Is China losing friends in the developing world?
Why the Middle Kingdom’s popularity is about to take a nosedive. By Ben Simpfendorfer China’s reputation as a major economic power is growing by the day. Talk of a “G-2” symbolizes the growing importance of the U.S.-China relationship to the global economy. Financial markets are meanwhile captivated by China’s speculation on the future of the ...
Why the Middle Kingdom’s popularity is about to take a nosedive.
By Ben Simpfendorfer
China’s reputation as a major economic power is growing by the day. Talk of a “G-2” symbolizes the growing importance of the U.S.-China relationship to the global economy. Financial markets are meanwhile captivated by China’s speculation on the future of the dollar, while economists hope that a Chinese economic recovery will drag the rest of the world up with it.
Yet China’s reputation as a leader of the emerging world is about to take a tumble: The country’s exports to emerging markets are surging, and the resulting increase in cheap Chinese goods could create a long-term backlash that will undermine China’s patient “charm offensive” for years to come.
Over the last five years alone, the annual value of China’s shipments to Africa, Latin America, and the Middle East rose from $38 billion to $192 billion (in fact, China recently overtook the United States as the world’s largest exporter to the Middle East). This surge in exports is a rational response to economic problems at home and a collapse in demand in China’s traditional markets in Europe and the United States. The global economy has weakened purchasing power in the West, and the competition is less intense — and the profit margins higher — in the developing world.
But there is an economic and social cost to this shift in trade patterns. For now, households from Egypt to Brazil are delighted at their newfound ability to purchase ordinary goods once considered unaffordable. A new middle class is rising to meet falling prices for microwave ovens and washing machines. But the cheap imports are hurting local producers, as a flood of “made-in-China” imports shuts down factories across the emerging world.

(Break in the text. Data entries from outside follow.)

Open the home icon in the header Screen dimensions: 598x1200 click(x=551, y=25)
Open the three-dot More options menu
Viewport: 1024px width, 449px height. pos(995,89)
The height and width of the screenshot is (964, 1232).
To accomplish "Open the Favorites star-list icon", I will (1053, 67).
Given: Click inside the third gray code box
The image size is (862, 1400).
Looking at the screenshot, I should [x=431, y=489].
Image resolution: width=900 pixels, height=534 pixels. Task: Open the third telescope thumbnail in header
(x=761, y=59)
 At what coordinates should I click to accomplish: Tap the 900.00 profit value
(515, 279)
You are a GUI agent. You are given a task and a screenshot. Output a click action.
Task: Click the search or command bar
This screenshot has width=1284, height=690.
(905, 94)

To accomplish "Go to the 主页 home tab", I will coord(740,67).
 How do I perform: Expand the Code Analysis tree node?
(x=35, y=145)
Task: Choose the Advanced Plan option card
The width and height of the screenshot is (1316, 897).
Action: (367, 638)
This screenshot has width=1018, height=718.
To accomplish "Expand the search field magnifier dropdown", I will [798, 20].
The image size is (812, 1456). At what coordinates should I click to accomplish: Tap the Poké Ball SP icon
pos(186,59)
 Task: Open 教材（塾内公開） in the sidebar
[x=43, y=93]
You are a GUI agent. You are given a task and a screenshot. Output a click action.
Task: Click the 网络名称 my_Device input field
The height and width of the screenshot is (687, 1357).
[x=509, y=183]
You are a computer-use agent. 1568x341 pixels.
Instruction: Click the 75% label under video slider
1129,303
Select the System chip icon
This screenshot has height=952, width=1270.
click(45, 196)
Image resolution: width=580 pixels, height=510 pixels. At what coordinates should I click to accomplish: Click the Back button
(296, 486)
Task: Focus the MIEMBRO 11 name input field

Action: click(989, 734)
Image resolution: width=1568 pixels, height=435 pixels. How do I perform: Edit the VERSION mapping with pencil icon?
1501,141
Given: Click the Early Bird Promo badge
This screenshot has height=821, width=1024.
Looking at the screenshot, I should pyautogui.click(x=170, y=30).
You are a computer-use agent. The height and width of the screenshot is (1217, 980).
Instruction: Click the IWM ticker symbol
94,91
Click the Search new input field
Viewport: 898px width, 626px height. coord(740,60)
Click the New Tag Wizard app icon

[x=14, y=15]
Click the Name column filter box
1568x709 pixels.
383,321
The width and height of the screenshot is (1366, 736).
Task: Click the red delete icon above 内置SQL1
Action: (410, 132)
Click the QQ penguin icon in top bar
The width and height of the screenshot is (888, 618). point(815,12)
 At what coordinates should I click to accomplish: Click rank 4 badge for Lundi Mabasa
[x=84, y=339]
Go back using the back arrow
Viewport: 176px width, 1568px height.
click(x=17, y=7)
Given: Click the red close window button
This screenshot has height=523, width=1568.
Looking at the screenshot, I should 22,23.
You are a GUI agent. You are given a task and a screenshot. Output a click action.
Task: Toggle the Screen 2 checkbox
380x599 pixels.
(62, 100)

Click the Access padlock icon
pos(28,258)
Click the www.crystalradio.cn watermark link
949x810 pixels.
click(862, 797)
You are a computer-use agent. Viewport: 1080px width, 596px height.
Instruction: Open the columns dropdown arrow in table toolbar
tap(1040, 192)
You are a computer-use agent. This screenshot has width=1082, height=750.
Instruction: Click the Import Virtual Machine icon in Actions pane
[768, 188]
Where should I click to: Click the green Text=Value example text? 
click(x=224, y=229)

India’s largest commercial body recently noted that nearly two thirds of small- and medium-sized enterprises are suffering from the sudden rise in Chinese capital and consumer goods imports. Meanwhile, manufacturers in the Palestinian city of Hebron claim that the number of textile workers has fallen from 15,000 to 5,000. Textile factories in the Syrian city of Aleppo are closing while factory owners complain about unfair competition from cheap imports. Similar grumblings can be heard in Iran’s bazaars.
China faces a dilemma. It needs to protect jobs at home to secure social stability, so it has repeatedly hiked rebates for the value-added tax applied to exports to stem the pace of factory closures. These policies appear to be working. But they could backfire if governments in the emerging world are unable to bear the economic and social costs of a flood of cheap “made-in-China” imports. Indeed, Syria has recently imposed new tariffs on textile imports, while the number of anti-dumping cases filed by India against China has jumped. So far, China has yet to adjust its rebate policy.
If Beijing can manage to strengthen the Chinese currency and economy, production will shift from China to other emerging economies, and Chinese demand for goods produced abroad will increase — the best-case scenario for everyone. But the rebalancing will take years, if not decades.
China’s status as a major economic power is rising as a result of the economic crisis. But its relations with the emerging world are about to provide an important test of its leadership qualities.
Ben Simpfendorfer is chief China economist for the Royal Bank of Scotland and author of The New Silk Road: How a Rising Arab World Is Turning Away from the West and Rediscovering China.